Study text ▸
In 1983, Barnabas joined the National Chemical Laboratory as a Jawaharlal Nehru Fellow and after the tenure of the fellowship in 1985, he continued at the laboratory as the head of the Division of Biochemical Sciences. He worked there holding the Distinguished Fellowship of the Council of Scientific and Industrial Research from 1991 till his death on 30 July 1994, at the age of 64.

== Legacy ==
Barnabas was known to have done pioneering research on haemoglobins of mammals, with respect to the sequence of amino acids in them, and his studies helped in a wider understanding of the subject. He proposed novel methods by which the molecular structure is utilized in the measurement of evolutionary distance and the rate of change. His methods, based on parsimony analysis, assisted in developing phylogenetic trees and helped to understand the evolutionary history of different eukaryotic lineages. His research findings have been documented by way of a book, Phylogenetic Perspectives of Protists, and several articles.

Barnabas contributed in the establishment of the department of biochemistry at Ahmednagar College in 1963, when he returned to the college after his post-doctoral stint abroad. He served as the councilor of the International Society for the Study of Origin of Life from 1980 to 1983 and sat in the scientific advisory committees to the cabinet (1983–85) as well as the Department of Biotechnology (1990–93). He was also associated with the research councils of several scientific agencies including the Council of Scientific and Industrial Research and the advisory committee for space sciences of the Indian Space Research Organization. He was a member of journals such as Biotechnology Letters, Science Technology, Indian Journal of Biochemistry & Biophysics, Journal of Biosciences and the journals of the Indian Academy of Sciences (INSA) and the Indian National Science Academy. He also served as a member of the INSA council from 1984 to 1986.

== Awards and honors ==
Barnabas was awarded the Shanti Swarup Bhatnagar Prize, one of the highest Indian science awards, by the Council of Scientific and Industrial Research in 1974. He received the Sreenivasayya Memorial Award in 1976 and the same year, he was elected by the Indian Academy of Sciences as their fellow. Two years later, the University Grants Commission of India selected him as a National lecturer and the Indian National Science Academy elected him as their fellow in 1979. In 1983, his project, Phylogenetic Systematics Based on Molecular Data sets, was selected for the Jawaharlal Nehru Fellowship which he completed in 1985 at the National Chemical Laboratory.

Barnabas, who was a life member of the Society of Biological Chemists, India, presided the organization during 1985–86. INSA awarded him the Golden Jubilee Commemoration Medal in 1989. He was also a life member of the Society for Scientific Values, a member of the Guha Research Conference, a founder fellow of the Maharashtra Association for the Cultivation of Science and an elected fellow of the Institute of Chemical Technology (then known as University Department of Chemical Technology) and the National Academy of Sciences, India. The many award orations he delivered included Vyas Memorial Award Lectureship of the Association of Microbiologists of India (1986) and Salim Ali Memorial Lectureship Award of Indian Institute of Science.

(Dataset entries)

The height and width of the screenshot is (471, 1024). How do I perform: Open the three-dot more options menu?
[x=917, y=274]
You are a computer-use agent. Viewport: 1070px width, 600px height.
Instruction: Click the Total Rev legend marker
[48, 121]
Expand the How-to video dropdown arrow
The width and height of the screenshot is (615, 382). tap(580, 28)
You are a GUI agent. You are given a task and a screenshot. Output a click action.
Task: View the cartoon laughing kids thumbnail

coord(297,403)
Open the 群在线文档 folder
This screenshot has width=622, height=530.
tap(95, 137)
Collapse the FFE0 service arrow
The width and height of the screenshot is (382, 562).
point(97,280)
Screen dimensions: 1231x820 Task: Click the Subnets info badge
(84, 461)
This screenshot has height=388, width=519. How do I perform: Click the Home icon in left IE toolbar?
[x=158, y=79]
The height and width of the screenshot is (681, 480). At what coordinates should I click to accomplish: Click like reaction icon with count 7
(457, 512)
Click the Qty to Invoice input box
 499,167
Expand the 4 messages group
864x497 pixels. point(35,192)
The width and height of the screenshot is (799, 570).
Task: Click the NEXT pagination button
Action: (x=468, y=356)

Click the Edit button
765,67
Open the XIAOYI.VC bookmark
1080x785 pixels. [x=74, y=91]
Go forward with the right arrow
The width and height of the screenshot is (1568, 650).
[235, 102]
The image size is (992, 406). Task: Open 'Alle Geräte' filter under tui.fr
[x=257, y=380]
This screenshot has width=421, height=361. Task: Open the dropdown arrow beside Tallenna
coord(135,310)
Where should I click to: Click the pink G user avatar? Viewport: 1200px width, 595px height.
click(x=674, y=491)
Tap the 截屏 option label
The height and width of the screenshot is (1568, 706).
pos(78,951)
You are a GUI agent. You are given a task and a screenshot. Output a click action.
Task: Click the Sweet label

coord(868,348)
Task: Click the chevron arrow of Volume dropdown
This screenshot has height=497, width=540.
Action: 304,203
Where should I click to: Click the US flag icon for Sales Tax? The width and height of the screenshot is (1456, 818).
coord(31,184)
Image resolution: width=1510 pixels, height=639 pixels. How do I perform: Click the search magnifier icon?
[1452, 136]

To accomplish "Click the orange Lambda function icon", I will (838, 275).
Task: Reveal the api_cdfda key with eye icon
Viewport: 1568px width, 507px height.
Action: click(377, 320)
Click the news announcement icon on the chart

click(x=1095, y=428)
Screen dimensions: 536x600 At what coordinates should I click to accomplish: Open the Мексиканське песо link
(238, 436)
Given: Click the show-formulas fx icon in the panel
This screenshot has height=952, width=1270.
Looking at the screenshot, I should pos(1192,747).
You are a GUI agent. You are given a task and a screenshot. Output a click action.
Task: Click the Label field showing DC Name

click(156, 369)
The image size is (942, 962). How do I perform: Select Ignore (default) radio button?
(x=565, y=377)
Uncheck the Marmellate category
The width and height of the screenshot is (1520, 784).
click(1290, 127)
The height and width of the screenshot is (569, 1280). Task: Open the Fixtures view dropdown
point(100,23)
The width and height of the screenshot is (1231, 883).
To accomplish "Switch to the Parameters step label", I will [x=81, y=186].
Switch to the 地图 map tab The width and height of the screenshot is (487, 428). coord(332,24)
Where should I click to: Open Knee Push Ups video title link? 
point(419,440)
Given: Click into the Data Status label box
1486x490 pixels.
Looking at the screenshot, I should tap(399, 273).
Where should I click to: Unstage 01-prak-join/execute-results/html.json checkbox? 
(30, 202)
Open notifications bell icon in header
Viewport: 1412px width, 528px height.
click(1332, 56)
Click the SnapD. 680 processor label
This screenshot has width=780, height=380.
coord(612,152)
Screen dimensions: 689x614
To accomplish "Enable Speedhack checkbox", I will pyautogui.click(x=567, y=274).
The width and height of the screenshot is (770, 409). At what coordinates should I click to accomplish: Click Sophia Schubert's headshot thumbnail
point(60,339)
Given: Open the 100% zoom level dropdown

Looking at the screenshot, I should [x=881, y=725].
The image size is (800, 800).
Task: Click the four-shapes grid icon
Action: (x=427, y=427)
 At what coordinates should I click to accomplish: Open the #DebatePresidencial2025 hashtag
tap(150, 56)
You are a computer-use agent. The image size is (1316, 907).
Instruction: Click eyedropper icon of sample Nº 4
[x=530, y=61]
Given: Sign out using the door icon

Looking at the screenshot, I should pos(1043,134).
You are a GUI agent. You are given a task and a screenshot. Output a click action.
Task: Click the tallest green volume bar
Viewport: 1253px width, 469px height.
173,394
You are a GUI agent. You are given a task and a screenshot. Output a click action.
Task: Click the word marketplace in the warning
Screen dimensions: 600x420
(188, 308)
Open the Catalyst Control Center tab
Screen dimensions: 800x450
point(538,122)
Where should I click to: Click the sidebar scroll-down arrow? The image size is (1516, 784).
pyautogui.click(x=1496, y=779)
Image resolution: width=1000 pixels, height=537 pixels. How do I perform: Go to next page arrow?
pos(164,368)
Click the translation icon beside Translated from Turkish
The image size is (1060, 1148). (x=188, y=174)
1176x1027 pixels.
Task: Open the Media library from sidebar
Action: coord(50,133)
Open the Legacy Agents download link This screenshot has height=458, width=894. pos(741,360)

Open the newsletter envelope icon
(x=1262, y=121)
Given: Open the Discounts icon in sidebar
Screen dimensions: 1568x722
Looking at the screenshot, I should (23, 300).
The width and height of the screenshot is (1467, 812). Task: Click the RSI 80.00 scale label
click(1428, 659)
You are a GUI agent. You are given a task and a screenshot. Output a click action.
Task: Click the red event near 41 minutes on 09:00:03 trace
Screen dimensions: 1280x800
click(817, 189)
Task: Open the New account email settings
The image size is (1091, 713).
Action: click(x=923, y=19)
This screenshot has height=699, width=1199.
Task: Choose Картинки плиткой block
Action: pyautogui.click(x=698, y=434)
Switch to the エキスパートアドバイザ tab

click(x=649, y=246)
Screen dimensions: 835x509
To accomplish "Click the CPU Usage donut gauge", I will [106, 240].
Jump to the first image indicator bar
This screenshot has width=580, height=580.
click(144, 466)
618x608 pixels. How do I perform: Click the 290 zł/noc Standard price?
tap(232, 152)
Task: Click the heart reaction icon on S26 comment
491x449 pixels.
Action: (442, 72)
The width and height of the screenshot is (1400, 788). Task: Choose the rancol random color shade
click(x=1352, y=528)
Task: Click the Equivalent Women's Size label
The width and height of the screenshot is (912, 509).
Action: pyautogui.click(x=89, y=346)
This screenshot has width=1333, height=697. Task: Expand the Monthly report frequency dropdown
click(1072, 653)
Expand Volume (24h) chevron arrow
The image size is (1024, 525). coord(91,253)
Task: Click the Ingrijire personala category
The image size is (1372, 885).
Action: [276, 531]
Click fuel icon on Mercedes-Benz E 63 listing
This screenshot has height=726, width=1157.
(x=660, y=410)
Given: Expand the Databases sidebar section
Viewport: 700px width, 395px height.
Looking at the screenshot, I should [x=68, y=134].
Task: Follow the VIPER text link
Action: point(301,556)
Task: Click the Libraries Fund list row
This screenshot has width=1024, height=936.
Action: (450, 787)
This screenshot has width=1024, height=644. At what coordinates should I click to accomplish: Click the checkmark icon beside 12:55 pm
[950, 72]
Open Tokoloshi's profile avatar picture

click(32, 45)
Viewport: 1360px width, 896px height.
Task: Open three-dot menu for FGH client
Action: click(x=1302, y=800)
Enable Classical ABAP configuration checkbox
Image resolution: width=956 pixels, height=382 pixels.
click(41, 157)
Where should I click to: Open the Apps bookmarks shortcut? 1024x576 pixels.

Problems and tasks ▸
A. From the passage on Barnabas, retype the part that begins with the words containing "Barnabas, who was" and ends with "Institute of Science.".
B. Name every institution or academy that, according to the passage on Barnabas, elected him as a fellow.
Rely solely on the passage on Barnabas for this work.

Task results ▸
A.
Barnabas, who was a life member of the Society of Biological Chemists, India, presided the organization during 1985–86. INSA awarded him the Golden Jubilee Commemoration Medal in 1989. He was also a life member of the Society for Scientific Values, a member of the Guha Research Conference, a founder fellow of the Maharashtra Association for the Cultivation of Science and an elected fellow of the Institute of Chemical Technology (then known as University Department of Chemical Technology) and the National Academy of Sciences, India. The many award orations he delivered included Vyas Memorial Award Lectureship of the Association of Microbiologists of India (1986) and Salim Ali Memorial Lectureship Award of Indian Institute of Science.

B.
- Indian Academy of Sciences
- Indian National Science Academy
- Institute of Chemical Technology (then known as University Department of Chemical Technology)
- National Academy of Sciences, India